The Effects of the Earned Income Tax Credit on Child Achievement and Long-Term Educational Attainment
Michelle Maxfield, Ph.D.
Date: September 2015
Publication Type: Issue Briefs & Policy Reports
Policy Area: Economic Studies
Page Count: 48
The Earned Income Tax Credit (EITC) is a significant source of government aid to needy families and has grown dramatically since its inception in 1975. Total outlay reached over $50 billion in 2008, with more than 97 percent of aid received by families with children (Internal Revenue Service, 2011). The largest expansion in the EITC came as part of President Bill Clinton’s Omnibus Budget Reconciliation Act (OBRA) in 1993. At that time, more than 12 million children, one in every four, were living in poverty, making up about one-third of the total population living in poverty in the United States (Mink, 1993).
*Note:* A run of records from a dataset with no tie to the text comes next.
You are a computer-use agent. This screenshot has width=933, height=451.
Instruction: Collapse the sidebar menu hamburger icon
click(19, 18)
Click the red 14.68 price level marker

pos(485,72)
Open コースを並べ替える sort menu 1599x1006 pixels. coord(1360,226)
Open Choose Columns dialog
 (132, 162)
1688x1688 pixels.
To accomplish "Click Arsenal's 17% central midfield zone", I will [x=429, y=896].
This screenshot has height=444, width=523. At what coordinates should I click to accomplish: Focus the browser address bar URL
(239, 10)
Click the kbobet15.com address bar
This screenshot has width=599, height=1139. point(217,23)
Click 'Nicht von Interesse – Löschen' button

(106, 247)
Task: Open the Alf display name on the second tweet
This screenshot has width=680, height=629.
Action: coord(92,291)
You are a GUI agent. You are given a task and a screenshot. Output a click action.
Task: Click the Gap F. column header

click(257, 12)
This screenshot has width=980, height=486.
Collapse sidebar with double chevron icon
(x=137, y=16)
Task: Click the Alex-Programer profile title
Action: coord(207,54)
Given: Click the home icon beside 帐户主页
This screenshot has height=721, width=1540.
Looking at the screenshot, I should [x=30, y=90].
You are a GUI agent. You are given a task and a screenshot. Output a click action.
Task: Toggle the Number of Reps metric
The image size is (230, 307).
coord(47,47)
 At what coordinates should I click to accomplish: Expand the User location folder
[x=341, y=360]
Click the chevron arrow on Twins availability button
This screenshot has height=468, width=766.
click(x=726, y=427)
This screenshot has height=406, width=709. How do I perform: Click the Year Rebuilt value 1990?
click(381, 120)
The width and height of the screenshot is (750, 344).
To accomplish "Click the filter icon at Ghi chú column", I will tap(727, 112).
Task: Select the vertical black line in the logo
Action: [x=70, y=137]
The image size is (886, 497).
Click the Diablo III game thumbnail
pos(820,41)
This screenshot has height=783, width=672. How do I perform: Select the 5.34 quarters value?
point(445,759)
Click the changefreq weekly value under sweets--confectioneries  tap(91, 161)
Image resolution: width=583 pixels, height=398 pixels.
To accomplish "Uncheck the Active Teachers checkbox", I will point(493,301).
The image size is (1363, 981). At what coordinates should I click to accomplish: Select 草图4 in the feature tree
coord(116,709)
The EITC gained support from many child advocates, including the National Commission on Children (1993), as the president’s plan ensured that no family with a parent working full-time would live below the poverty line (Stupak, 1993). In a congressional session addressing chil-dren’s initiatives, Congresswoman Karen Shepard (1993) stated: “If you believe that work should be rewarded and that children deserve security, you should support expanding the Earned Income Tax Credit. Plain and simple.”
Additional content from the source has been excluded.